送信料に関わる多チャンネル事業者とコンテンツ事業者(あるいは地上波放送局)の争いは以前からある。契約更新時に、コンテンツ事業者、あるいは地上波放送局は多チャンネル事業者に対して、以前より多い料金を求める。多チャンネル事業者は、値上げを最低限に止めようとする。しかし、これが大きな争いになり、放送が中止になる様な事はあまりなかった。
しかし、最近は争いがエスカレートし、放送が停止になる事も珍しくない。Dish NetworkはAMCと契約更新で喧嘩をしており、AMCのチャンネルの放送を7月1日から放送中止にした。Time Warner Cable(TWC)は、地上波局会社のHearstともめ、Hearst社の持つ29局中、ハワイ、ボストン、タンパ等の都市の15局が10日間、TWCで再送信されなかった。

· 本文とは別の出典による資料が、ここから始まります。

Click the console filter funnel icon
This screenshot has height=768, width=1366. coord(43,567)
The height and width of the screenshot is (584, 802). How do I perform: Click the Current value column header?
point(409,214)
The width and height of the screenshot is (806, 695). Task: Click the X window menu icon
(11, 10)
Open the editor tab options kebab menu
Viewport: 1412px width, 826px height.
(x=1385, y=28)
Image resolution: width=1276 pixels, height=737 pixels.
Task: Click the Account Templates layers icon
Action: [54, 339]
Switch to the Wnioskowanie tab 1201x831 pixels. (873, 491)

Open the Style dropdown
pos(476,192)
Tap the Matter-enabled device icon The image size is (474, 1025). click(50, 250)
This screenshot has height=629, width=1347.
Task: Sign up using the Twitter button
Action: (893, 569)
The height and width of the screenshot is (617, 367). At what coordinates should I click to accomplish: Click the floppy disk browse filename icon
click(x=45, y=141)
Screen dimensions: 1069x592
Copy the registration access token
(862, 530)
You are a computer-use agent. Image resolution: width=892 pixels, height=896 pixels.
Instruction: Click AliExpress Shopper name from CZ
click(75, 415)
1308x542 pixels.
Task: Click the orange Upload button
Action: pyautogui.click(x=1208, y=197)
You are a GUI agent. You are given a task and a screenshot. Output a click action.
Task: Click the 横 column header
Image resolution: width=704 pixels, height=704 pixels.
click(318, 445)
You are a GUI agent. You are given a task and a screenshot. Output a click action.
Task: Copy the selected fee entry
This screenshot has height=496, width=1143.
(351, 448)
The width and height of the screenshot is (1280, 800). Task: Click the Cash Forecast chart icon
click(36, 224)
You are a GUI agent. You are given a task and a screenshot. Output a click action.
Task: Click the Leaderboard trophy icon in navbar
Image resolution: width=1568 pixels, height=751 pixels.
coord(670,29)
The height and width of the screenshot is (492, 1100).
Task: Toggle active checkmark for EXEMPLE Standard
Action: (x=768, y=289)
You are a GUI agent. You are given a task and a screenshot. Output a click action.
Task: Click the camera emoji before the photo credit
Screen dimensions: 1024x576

さらに、加入者数2000万世帯を持つ、全米2位の多チャンネル事業者のDirecTVとMTV、Nickelodeon、Comedy Channel等、17のチャンネルを持つ大手コンテンツ事業者のViacomが争い、DirecTVは7月12日からViacomの放送を中止した。DirecTVとViacomはプレスリリース、ブログ、ツイート等でお互いに相手がいかに不当かをアピールし、争いは1週間続いた。結局、DirecTVはViacomに対して1加入者当たり、月$2.80(推定)を払うことで合意し、放送が戻った。これまでの料金は1加入世帯あたり$2.35であった。
送信料の争いが放送中止までにエスカレートし始めている理由の1つは、この市場が競争市場になっていることだ。多チャンネル事業者がケーブルTVだけで、多チャンネルネットワークが少なかった時代、争いを起こす事はお互いに大きな損であった。ネットワーク事業者はその加入者を怒らせ、コンテンツ事業者(放送局)は広告収入を失う事になる。
しかし、多チャンネルサービスのオプションは、ケーブルTV、衛星、IPTVを増えている。コンテンツ事業者は1社と争っても、送信事業者は他にもあり、リスクは少なくなっている。これは、多チャンネル事業者にとっても同様である。チャンネル数は100を超えており、チャンネルが数個放送出来なくなっても問題は少なくなっている。
もう1つの理由は、コンテンツ事業者に取り、送信料がこれまで以上に重要になっているためである。コンテンツ事業者には広告と送信料の収入があるが、広告収入は増えていない。これに対して、多チャンネル事業者から来る送信料は安定した収入である。不景気になれば、広告は大きく減るが、多チャンネルサービスの加入者は減らない。
今後この争いに対して、インターネットでのTV番組の配信が大きな影響を与えていく。多チャンネル事業者は、TV Everywhereとして、セカンドスクリーン向けの番組配信を始めている。当然、コンテンツ事業者はそれを許可する条件として、送信料の値上げを求める。DirecTVとViacomが揉めたのも、Viacomが求めたTV Everywhere向けの配信料が高価だったためである。
また、送信料の交渉の際、コンテンツ事業者がキャッチアップ向けの送信をしている事が不利になる可能性がある。多チャンネル事業者が放送を中止しても、インターネットでの配信があれば、その加入者が怒り出す可能性は少ない。番組が無料配信されているのであれば、多チャンネル事業者は、逆に値下げを求める可能性もある。Viacomは、DirecTVとの交渉が破綻する直前に、そのほとんどの番組のキャッチアップ配信を放送翌日から、放送21日後に変えていた。